* **Problem statement**:
Retype only what runs from the line with "This screenshot has width=696, height=442." through the end of the entries, exactly and in full, but omit any picture you find.

* **Records excerpted from a collection**:
^^^^

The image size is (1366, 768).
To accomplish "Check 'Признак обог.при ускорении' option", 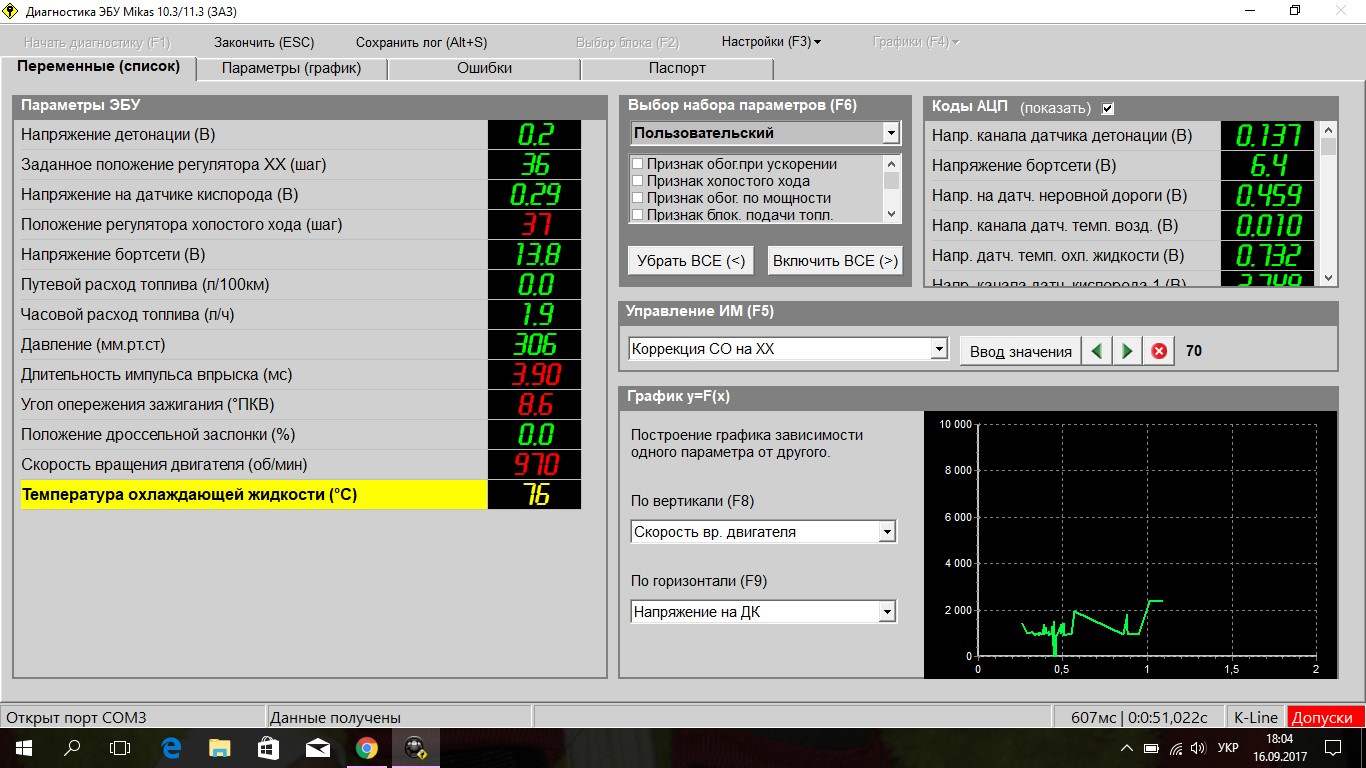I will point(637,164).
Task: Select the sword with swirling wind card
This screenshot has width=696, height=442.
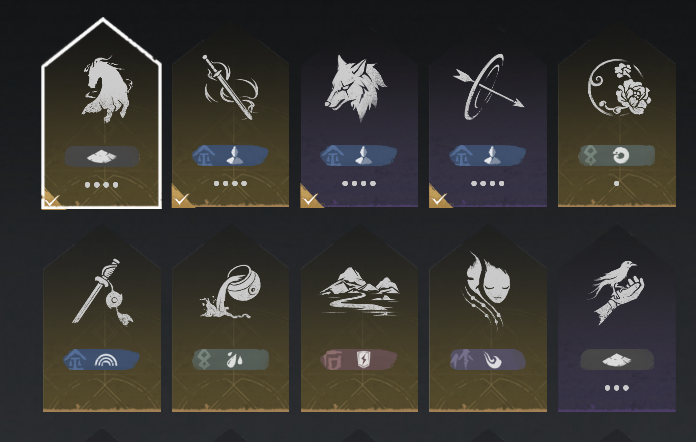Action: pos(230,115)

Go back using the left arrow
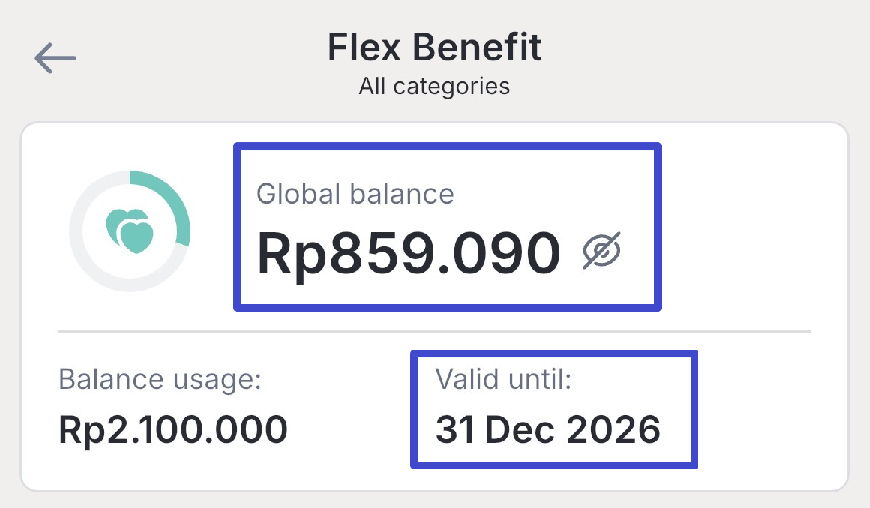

^^^^

* **Exercise answer**:
This screenshot has width=696, height=442.
Action: pos(230,115)

Go back using the left arrow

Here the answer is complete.